WRITTEN REQUEST —
Render the records from the line containing "You are a GUI" through the end of the records as a Markdown table with the columns Row and Line, one numbered row per line, skipping blank lines and leaving out the pictures.

= = = = = = =

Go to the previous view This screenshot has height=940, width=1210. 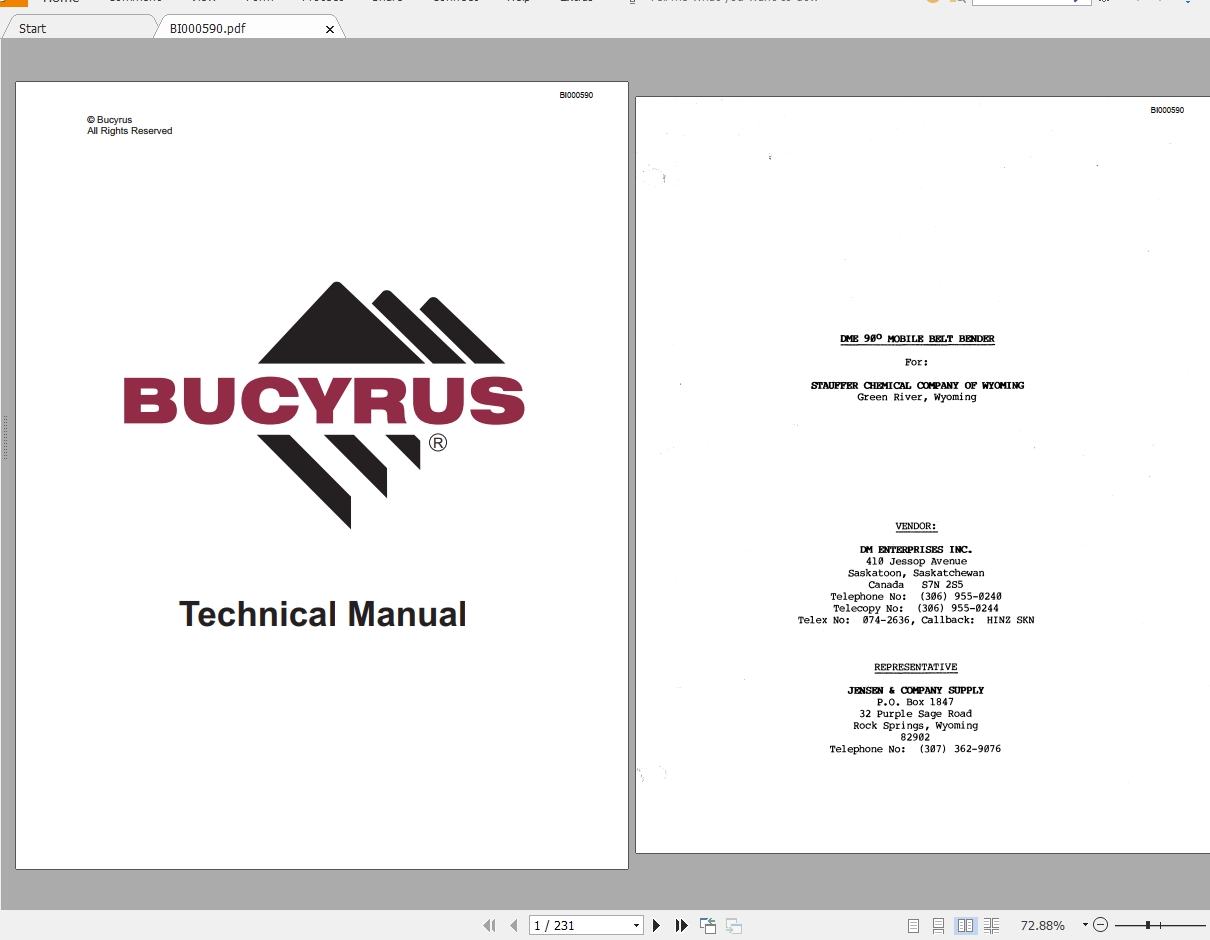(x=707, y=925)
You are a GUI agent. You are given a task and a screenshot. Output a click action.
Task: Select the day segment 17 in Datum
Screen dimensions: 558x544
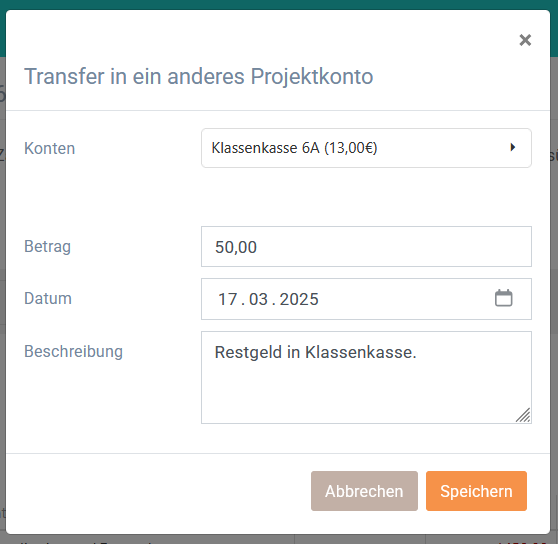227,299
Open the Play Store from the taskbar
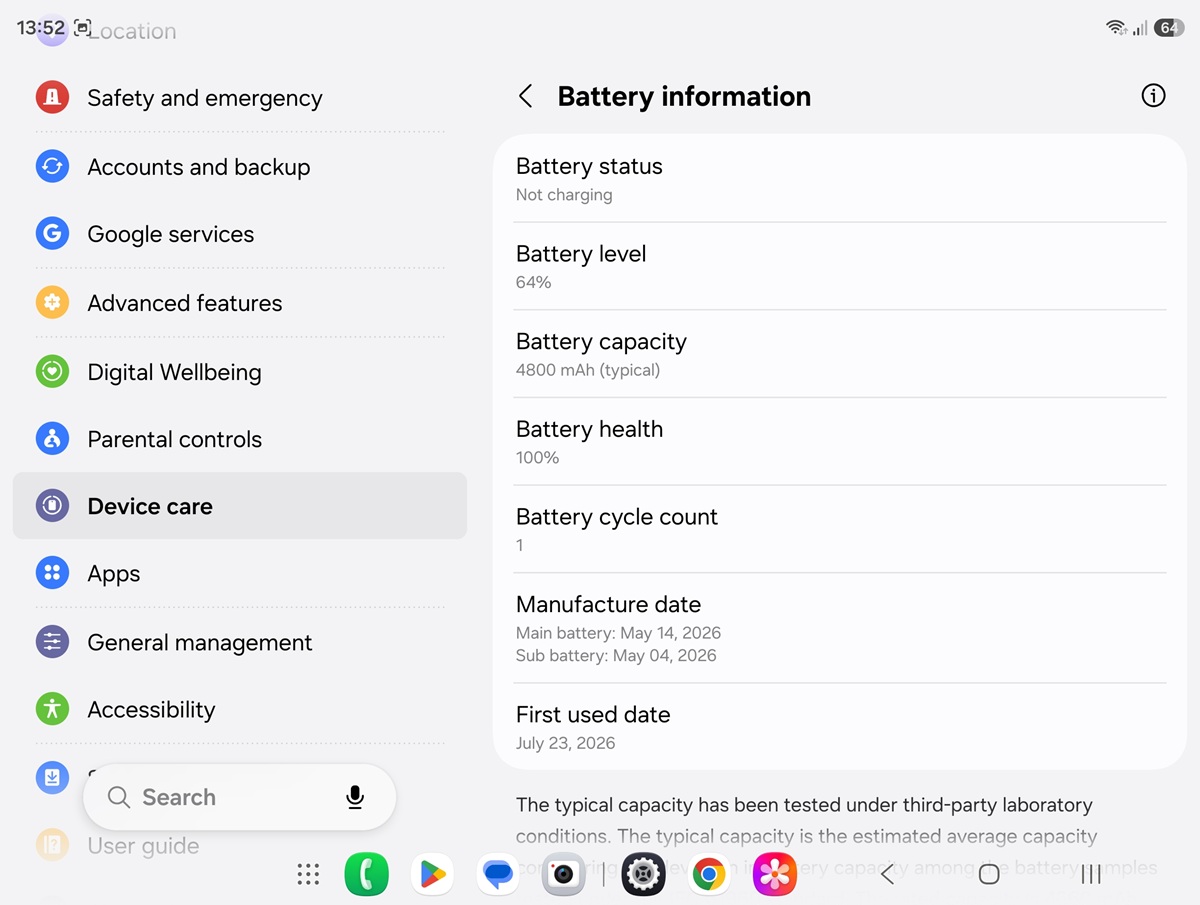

= = = = = = =

WRITTEN SOLUTION —
| Row | Line |
|---|---|
| 1 | You are a GUI agent. You are given a task and a screenshot. Output a click action. |
| 2 | Task: Select the day segment 17 in Datum |
| 3 | Screen dimensions: 558x544 |
| 4 | 227,299 |
| 5 | Open the Play Store from the taskbar |